Amit's wal_update_changes_v10.patch:

testname | wal_generated | duration

-----------------------------------------+---------------+------------------
two short fields, no change | 1249722112 | 13.0558869838715
two short fields, one changed | 1246145408 | 12.9947438240051
two short fields, both changed | 1245951056 | 13.0262880325317
one short and one long field, no change | 678480664 | 5.70031690597534
ten tiny fields, all changed | 1328873920 | 20.0167419910431
hundred tiny fields, all changed | 638149416 | 14.4236788749695
hundred tiny fields, half changed | 635560504 | 14.8770561218262
hundred tiny fields, half nulled | 558468352 | 16.2437210083008

pglz-with-micro-optimizations-1.patch:

testname | wal_generated | duration
-----------------------------------------+---------------+------------------
two short fields, no change | 1245519008 | 11.6702048778534
two short fields, one changed | 1245756904 | 11.3233819007874
two short fields, both changed | 1249711088 | 11.6836447715759
one short and one long field, no change | 664741392 | 6.44810795783997
ten tiny fields, all changed | 1328085568 | 13.9679481983185
hundred tiny fields, all changed | 635974088 | 9.15514206886292
hundred tiny fields, half changed | 636309040 | 9.13769292831421
hundred tiny fields, half nulled | 496396448 | 8.77351498603821

In each test, a table is created with a large number of identical rows, and
fillfactor=50. Then a full-table UPDATE is performed, and the UPDATE is
timed. Duration is the time spent in the UPDATE (lower is better), and
wal_generated is the amount of WAL generated by the updates (lower is
better).

The summary is that Amit's patch is a small win in terms of CPU usage, in
the best case where the table has few columns, with one large column that is
not updated. In all other cases it just adds overhead. In terms of WAL size,
you get a big gain in the same best case scenario.

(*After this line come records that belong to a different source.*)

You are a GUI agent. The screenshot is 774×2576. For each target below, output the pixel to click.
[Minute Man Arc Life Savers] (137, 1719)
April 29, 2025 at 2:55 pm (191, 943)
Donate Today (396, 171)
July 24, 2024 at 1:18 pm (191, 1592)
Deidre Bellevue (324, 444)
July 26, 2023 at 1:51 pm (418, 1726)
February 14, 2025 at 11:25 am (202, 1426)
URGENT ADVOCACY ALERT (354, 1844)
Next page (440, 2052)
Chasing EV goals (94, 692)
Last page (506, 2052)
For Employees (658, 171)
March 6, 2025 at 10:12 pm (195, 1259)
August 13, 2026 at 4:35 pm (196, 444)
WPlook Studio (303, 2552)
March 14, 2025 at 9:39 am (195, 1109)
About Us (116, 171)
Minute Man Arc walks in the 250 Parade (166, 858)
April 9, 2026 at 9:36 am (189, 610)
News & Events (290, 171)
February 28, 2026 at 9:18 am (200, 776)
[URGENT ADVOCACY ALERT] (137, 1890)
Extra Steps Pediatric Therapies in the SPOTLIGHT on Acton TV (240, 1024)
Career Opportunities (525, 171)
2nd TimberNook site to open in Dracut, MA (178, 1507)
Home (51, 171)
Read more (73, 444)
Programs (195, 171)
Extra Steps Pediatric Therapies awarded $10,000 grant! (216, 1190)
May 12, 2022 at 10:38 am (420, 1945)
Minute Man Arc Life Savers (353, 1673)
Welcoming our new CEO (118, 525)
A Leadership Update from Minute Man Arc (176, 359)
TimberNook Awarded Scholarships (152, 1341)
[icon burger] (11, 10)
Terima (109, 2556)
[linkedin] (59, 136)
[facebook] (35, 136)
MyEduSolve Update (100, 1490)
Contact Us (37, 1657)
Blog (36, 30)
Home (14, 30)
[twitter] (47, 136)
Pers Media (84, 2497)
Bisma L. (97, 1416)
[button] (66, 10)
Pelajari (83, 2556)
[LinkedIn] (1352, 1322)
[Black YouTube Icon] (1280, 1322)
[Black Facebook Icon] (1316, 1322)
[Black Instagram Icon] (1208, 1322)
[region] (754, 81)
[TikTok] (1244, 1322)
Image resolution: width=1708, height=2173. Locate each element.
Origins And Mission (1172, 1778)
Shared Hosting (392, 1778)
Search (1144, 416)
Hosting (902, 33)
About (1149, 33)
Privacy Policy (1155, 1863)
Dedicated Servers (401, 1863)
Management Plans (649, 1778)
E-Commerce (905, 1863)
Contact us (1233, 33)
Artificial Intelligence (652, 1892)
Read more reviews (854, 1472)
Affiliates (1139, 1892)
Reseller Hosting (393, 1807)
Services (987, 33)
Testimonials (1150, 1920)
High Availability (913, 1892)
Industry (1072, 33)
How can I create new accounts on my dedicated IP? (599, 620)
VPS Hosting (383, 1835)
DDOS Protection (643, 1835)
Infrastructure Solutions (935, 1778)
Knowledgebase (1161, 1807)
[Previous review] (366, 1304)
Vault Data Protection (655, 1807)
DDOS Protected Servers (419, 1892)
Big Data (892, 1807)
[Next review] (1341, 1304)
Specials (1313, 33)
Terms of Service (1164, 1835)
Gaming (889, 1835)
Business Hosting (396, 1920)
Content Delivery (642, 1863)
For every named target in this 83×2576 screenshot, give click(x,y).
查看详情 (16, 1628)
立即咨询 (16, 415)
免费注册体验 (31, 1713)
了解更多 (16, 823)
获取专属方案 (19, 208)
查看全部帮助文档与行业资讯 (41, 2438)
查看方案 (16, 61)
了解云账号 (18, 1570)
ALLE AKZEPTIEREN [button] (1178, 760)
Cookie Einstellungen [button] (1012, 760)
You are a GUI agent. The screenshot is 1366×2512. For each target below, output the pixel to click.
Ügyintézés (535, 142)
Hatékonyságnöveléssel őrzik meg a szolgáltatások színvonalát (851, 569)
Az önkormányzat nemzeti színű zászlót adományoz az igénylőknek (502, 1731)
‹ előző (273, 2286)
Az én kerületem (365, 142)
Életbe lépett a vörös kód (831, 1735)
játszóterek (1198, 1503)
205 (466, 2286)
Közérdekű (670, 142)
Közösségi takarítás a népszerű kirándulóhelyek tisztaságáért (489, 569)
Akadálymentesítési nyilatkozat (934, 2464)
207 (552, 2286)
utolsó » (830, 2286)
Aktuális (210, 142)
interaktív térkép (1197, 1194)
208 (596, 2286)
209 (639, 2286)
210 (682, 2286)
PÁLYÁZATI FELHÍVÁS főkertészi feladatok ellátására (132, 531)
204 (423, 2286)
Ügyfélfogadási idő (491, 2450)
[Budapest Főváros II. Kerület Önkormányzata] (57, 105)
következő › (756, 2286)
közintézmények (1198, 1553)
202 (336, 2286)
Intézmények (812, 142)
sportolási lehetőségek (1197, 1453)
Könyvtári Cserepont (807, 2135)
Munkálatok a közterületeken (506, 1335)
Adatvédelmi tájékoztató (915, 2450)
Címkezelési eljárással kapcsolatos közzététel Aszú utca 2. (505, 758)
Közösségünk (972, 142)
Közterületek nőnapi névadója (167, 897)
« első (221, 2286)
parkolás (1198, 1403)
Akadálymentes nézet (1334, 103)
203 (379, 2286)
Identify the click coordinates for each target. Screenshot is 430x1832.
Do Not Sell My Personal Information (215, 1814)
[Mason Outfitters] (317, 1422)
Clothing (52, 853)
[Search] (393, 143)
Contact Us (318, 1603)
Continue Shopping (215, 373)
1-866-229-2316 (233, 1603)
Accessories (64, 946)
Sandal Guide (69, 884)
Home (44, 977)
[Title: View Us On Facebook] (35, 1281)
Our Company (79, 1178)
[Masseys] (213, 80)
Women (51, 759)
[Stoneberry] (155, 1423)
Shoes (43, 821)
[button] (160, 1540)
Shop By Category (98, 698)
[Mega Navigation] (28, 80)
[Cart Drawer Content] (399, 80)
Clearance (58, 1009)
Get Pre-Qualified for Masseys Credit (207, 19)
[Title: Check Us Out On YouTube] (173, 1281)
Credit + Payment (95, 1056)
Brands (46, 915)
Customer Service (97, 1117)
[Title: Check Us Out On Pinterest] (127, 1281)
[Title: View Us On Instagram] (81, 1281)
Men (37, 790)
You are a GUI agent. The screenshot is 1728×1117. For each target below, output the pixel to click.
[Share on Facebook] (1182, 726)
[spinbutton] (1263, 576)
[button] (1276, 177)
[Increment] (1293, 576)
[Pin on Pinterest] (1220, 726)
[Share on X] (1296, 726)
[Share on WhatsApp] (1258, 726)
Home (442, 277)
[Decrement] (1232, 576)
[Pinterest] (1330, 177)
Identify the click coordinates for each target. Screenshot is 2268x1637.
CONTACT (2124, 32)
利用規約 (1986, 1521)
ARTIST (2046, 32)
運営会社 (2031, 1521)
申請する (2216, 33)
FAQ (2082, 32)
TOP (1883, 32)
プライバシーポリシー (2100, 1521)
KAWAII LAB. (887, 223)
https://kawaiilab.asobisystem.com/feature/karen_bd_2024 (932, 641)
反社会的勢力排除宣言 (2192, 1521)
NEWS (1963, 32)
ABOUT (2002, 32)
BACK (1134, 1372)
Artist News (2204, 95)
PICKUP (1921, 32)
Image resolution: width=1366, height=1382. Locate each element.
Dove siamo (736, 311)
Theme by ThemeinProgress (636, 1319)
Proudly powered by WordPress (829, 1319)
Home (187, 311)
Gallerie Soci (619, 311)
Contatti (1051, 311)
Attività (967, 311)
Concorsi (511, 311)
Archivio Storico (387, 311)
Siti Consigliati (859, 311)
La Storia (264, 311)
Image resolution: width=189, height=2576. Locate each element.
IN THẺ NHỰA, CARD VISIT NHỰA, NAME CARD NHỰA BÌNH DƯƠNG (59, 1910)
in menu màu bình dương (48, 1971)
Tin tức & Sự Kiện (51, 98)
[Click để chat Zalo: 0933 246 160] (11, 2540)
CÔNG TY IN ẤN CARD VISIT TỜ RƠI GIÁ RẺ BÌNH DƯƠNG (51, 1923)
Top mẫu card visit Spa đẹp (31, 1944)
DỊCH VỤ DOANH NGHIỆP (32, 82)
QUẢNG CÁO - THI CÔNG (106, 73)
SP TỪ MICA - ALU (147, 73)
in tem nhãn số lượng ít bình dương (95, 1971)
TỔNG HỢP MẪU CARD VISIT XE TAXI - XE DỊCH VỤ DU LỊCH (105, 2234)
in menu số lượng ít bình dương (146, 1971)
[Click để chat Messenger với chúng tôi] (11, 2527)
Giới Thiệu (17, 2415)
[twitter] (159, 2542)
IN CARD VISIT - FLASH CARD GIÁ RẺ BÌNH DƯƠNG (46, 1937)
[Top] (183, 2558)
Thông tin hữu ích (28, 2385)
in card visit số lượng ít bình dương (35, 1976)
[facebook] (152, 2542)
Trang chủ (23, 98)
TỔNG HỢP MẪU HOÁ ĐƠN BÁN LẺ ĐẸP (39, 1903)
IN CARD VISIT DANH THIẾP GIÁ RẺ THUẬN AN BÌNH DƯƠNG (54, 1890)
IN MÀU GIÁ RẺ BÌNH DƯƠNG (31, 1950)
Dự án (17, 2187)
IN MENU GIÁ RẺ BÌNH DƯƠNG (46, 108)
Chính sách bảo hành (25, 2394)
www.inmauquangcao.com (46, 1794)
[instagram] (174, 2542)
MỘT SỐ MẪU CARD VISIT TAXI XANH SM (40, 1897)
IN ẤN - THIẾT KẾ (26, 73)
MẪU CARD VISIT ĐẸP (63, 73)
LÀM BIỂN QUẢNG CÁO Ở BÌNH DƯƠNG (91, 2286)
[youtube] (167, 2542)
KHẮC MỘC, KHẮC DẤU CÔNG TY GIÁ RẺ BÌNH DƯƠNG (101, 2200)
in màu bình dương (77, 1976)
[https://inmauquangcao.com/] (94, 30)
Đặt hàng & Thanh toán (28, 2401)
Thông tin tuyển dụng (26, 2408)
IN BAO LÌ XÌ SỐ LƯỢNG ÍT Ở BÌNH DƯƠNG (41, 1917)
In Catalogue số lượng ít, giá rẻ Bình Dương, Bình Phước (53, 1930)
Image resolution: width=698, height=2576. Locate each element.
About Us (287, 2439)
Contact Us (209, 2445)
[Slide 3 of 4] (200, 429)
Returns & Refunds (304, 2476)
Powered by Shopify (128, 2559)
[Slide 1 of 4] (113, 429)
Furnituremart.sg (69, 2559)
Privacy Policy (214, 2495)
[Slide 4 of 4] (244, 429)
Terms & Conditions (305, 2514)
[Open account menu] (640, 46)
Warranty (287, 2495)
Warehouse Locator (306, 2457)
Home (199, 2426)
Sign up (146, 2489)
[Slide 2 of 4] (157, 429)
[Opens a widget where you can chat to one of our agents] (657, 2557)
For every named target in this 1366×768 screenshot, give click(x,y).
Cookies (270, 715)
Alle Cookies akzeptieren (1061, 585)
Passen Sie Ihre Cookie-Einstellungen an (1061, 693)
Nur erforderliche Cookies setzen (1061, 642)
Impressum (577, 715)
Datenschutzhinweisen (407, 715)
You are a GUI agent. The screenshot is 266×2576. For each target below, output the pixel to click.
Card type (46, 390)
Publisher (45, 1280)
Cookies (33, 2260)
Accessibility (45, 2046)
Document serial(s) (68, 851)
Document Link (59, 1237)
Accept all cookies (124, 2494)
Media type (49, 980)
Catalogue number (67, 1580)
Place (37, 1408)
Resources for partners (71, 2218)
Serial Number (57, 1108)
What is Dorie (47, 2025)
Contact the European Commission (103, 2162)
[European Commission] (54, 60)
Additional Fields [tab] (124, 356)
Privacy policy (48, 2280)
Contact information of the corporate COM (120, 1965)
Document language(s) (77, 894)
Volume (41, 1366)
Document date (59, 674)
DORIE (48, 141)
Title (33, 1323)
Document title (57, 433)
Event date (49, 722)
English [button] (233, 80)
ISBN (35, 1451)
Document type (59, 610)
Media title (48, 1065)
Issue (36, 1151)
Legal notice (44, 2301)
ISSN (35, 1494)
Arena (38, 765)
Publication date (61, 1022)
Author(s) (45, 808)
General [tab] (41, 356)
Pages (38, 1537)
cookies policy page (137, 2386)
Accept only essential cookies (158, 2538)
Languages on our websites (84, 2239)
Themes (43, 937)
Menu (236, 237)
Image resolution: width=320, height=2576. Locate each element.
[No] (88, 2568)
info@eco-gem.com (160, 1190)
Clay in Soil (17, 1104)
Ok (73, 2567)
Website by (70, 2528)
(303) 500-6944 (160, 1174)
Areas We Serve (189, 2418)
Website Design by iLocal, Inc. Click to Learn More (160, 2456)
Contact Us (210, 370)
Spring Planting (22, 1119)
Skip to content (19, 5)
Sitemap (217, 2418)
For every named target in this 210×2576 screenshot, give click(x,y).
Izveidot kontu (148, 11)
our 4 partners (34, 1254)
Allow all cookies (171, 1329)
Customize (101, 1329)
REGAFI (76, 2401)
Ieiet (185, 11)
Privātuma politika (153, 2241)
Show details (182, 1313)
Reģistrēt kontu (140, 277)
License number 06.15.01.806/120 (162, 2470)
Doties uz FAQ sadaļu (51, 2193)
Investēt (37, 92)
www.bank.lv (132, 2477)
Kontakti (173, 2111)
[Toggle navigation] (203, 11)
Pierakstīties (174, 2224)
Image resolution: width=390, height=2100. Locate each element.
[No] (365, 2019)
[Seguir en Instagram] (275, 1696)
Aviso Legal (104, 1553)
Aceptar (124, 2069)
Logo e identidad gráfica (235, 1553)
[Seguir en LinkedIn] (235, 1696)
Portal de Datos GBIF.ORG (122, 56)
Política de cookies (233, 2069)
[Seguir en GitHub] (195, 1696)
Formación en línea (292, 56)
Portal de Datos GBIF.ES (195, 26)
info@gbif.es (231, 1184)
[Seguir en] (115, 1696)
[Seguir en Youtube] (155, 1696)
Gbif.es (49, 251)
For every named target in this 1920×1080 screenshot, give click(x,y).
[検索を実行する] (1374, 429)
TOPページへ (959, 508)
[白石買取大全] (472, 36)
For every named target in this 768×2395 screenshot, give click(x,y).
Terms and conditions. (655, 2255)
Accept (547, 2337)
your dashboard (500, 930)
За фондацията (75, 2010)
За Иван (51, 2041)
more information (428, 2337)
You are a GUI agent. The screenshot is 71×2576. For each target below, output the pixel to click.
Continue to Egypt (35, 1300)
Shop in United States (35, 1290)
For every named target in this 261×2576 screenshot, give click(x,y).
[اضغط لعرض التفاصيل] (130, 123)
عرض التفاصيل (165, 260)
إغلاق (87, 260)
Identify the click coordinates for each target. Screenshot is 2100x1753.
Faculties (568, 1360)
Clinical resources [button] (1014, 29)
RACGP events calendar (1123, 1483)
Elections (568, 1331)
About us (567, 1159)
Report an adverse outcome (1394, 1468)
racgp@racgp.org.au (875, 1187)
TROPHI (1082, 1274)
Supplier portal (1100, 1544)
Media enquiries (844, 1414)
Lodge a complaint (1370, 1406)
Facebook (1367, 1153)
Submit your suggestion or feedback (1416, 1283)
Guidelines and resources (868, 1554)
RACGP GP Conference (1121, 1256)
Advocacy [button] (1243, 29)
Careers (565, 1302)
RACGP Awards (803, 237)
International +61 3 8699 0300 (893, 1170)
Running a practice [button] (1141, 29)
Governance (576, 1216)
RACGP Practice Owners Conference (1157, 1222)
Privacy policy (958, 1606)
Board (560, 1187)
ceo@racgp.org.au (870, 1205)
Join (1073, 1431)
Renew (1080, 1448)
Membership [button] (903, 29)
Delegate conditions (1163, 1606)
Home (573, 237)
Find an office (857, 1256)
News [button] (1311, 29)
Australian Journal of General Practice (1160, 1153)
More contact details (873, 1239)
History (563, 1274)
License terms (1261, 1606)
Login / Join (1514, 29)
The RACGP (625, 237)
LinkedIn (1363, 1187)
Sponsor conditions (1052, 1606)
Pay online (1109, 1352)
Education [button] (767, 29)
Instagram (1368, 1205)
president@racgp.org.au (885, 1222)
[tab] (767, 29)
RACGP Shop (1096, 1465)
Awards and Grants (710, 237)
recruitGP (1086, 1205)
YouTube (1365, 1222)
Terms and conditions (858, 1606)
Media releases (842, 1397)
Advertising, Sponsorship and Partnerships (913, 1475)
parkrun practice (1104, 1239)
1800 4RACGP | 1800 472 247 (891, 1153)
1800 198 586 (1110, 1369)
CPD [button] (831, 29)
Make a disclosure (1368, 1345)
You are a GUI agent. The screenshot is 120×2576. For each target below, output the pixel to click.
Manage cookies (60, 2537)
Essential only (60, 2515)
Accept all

Attached is a different version of this patch, which uses the pglz algorithm
to spot the similarities between the old and new tuple, instead of having
explicit knowledge of where the column boundaries are. This has the
advantage that it will spot similarities, and be able to compress, in more
cases. For example, you can see a reduction in WAL size in the "hundred tiny
fields, half nulled" test case above.

The attached patch also just adds overhead in most cases, but the overhead
is much smaller in the worst case. I think that's the right tradeoff here -
we want to avoid scenarios where performance falls off the cliff. That said,
if you usually just get a slowdown, we certainly can't make this the
default, and if we can't turn it on by default, this probably just isn't
worth it.

The attached patch contains the variable-hash-size changes I posted in the
"Optimizing pglz compressor". But in the delta encoding function, it goes
further than that, and contains some further micro-optimizations: the hash
is calculated in a rolling fashion, and it uses a specialized version of the
pglz_hist_add macro that knows that the input can't exceed 4096 bytes. Those
changes shaved off some cycles, but you could probably do more. One idea is
to only add every 10 bytes or so to the history lookup table; that would
sacrifice some compressibility for speed.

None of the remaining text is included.